IRAC Summary:
Issue: The issue in Lefkowitz v. Great Minneapolis Surplus Store is whether an advertisement published by the defendant, offering to sell fur coats worth $100 for $1 each to the first persons who come into the store, constitutes a valid, enforceable offer that can be accepted, thereby creating a contract.
Rule: An advertisement is generally considered an invitation to negotiate rather than a binding offer. However, an exception occurs when the language of the advertisement indicates a clear, definite, and explicit offer that leaves nothing open for negotiation. Also, an offer can be accepted by performance, resulting in a unilateral contract.
Application: In this case, the plaintiff, Lefkowitz, argued that the store’s advertisement was a clear, definite, and explicit offer that he accepted by being the first person to come to the store and properly indicate his intent to purchase the fur coats. The Great Minneapolis Surplus Store refused to sell the fur coats at the advertised price, arguing that the advertisement was not an offer but an invitation to negotiate. The court examined the language and terms of the advertisement and found that it constituted a binding offer that could be accepted by performance, as it specified the number of coats available, the price, and the time the offer was open.
Conclusion: The court concluded that the advertisement was a binding offer, which Lefkowitz accepted by being the first to arrive at the store, and the store was therefore obliged to sell the coats at the advertised price. Lefkowitz was entitled to damages for breach of contract.
Detailed IRAC Outline:
I. Issue
A. Whether a unilateral contract was formed between Lefkowitz and Great Minneapolis Surplus Store when he responded to a specific advertisement.
II. Rule
A. General principles of contract law hold that advertisements are invitations to offer or negotiate rather than offers themselves.

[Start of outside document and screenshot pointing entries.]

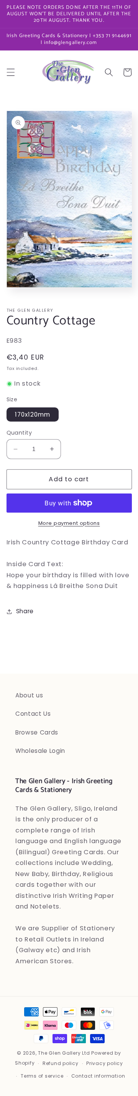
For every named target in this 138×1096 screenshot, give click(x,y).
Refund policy (61, 1063)
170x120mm (33, 414)
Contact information (98, 1076)
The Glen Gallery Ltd (64, 1053)
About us (29, 695)
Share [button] (25, 611)
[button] (10, 72)
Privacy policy (104, 1063)
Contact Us (33, 714)
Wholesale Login (40, 751)
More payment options (69, 523)
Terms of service (42, 1076)
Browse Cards (36, 732)
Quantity (19, 432)
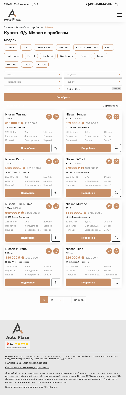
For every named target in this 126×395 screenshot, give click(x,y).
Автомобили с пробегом (29, 27)
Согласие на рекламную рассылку (27, 367)
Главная (8, 27)
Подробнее (28, 148)
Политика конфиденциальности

B. Exceptions to the general rule exist where the language of the advertisement is clear, definite, and explicit, leaving no room for negotiations.
C. A unilateral contract is formed when there is an offer that requires performance for acceptance, and such performance is completed.
III. Application
A. Facts
1. The Great Minneapolis Surplus Store published an advertisement in a newspaper stating: “Saturday 9 A.M. sharp, 3 brand new fur coats, worth to $100.00, first come first served, $1.00 each.”
2. Lefkowitz was the first person to arrive at the store, with the intention to purchase the coats according to the advertisement.
3. The store refused to sell the coats to Lefkowitz, alleging the deal was intended for women only, although no such gender specification was present in the advertisement.
B. Analysis
1. The court found that the advertisement contained a clear, definite, explicit, and unambiguous offer that was communicated to the public, including Lefkowitz.
2. By showing up first as required by the terms of the advertisement, Lefkowitz performed the necessary act to accept the offer.
3. The store’s argument that the offer was meant only for women was not supported by the language of the advertisement.
4. The store’s failure to honor the advertisement’s terms once Lefkowitz performed the necessary act constituted a breach of contract.
C. Discussion
1. The court differentiated between general advertisements and those that are specific as to the quantity of items offered and capable of immediate acceptance.
2. The ruling emphasized that specificity in terms leads to an enforceable offer in the context of advertising.
IV. Conclusion
A. The court held that a contract was created when Lefkowitz performed the conditions of acceptance as specified by the advertisement.
B. Since Lefkowitz was willing and able to comply with the terms of the offer, he was entitled to performance from the Great Minneapolis Surplus Store or damages for the store’s failure to sell the fur coats at the advertised price.